### PROBLEM STATEMENT
Copy the listing word for word, from the line with "Task: Click the word 'Configurations'" through the line with "(x=487, y=295)", both lines included.

● ● ●

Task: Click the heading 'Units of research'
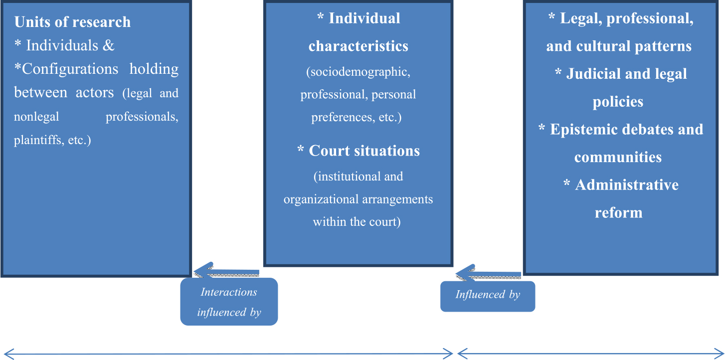(x=72, y=22)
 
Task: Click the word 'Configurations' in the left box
(x=70, y=69)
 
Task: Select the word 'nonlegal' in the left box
(x=36, y=117)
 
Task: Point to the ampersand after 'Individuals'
(x=109, y=46)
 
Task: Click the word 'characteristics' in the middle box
(x=358, y=46)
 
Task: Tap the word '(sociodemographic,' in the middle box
(x=358, y=72)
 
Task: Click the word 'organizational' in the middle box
(x=325, y=199)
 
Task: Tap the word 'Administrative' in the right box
(x=627, y=185)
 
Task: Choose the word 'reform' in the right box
(x=618, y=213)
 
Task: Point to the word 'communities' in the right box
(x=618, y=158)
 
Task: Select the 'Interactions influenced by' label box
(x=229, y=302)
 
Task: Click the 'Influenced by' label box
(x=487, y=295)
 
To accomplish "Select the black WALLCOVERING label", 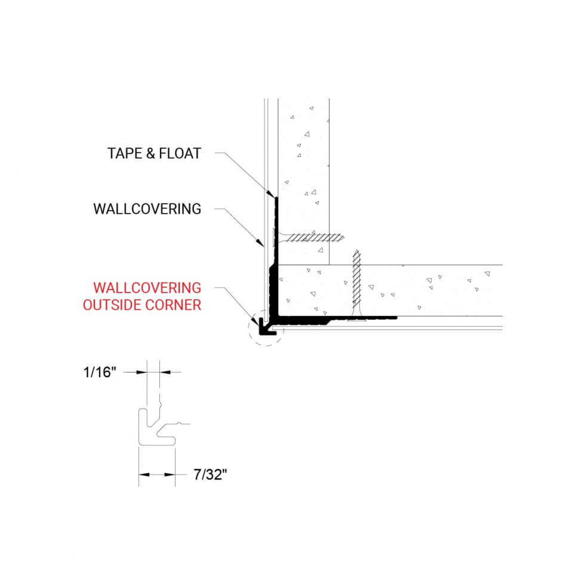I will pos(147,209).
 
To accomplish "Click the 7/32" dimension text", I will pos(211,475).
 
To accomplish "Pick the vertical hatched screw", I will pos(356,284).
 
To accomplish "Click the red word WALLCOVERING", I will pos(142,289).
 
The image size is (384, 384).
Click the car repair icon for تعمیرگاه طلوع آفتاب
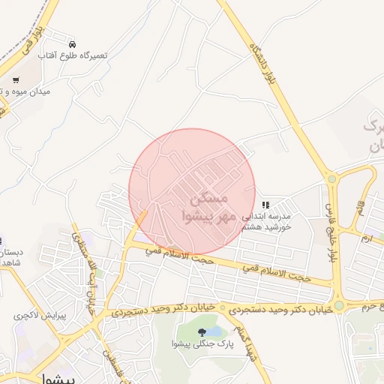click(x=72, y=45)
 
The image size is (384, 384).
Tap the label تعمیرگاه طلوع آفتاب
click(x=74, y=56)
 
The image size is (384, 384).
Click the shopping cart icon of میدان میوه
click(x=16, y=80)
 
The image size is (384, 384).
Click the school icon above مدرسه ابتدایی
click(x=266, y=204)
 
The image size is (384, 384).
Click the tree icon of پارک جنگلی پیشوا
click(x=201, y=332)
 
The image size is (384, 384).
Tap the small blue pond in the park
click(x=214, y=330)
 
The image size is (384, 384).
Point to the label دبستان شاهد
click(x=10, y=258)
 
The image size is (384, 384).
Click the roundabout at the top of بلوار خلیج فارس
click(x=332, y=179)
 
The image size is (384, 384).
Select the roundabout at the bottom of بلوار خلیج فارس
click(x=340, y=305)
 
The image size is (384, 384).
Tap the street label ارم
click(x=365, y=239)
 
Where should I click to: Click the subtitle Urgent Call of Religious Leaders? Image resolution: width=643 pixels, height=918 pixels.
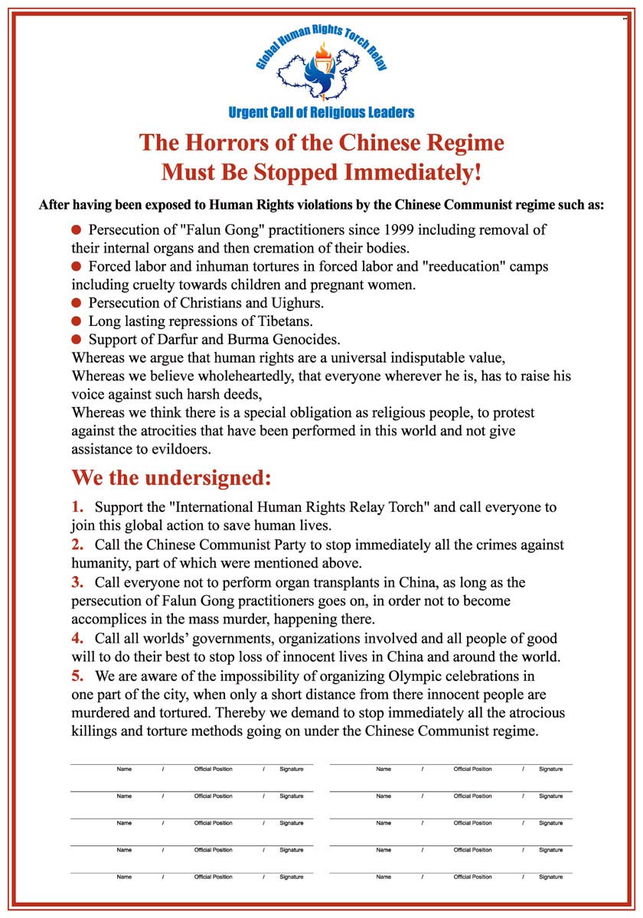point(322,113)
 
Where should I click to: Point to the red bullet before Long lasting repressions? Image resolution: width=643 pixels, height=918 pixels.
point(76,321)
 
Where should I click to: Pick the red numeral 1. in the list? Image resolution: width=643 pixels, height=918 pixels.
point(77,507)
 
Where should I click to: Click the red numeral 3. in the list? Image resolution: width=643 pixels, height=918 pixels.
point(77,582)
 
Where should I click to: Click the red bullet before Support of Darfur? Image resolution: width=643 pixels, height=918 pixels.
point(76,339)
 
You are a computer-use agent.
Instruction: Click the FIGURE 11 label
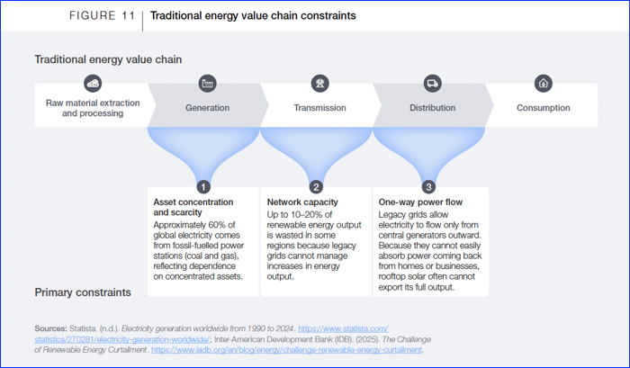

● ● ●

### WORKED ANSWER
Task: Click the word 'Configurations' in the left box
(x=70, y=69)
 
Task: Select the word 'nonlegal' in the left box
(x=36, y=117)
 
Task: Point to the ampersand after 'Individuals'
(x=109, y=46)
 
Task: Click the word 'characteristics' in the middle box
(x=358, y=46)
 
Task: Tap the word '(sociodemographic,' in the middle box
(x=358, y=72)
 
Task: Click the word 'organizational' in the middle box
(x=325, y=199)
 
Task: Tap the word 'Administrative' in the right box
(x=627, y=185)
 
Task: Choose the word 'reform' in the right box
(x=618, y=213)
 
Task: Point to the word 'communities' in the right box
(x=618, y=158)
 
Task: Select the 'Interactions influenced by' label box
(x=229, y=302)
 
Task: Click the 'Influenced by' label box
(x=487, y=295)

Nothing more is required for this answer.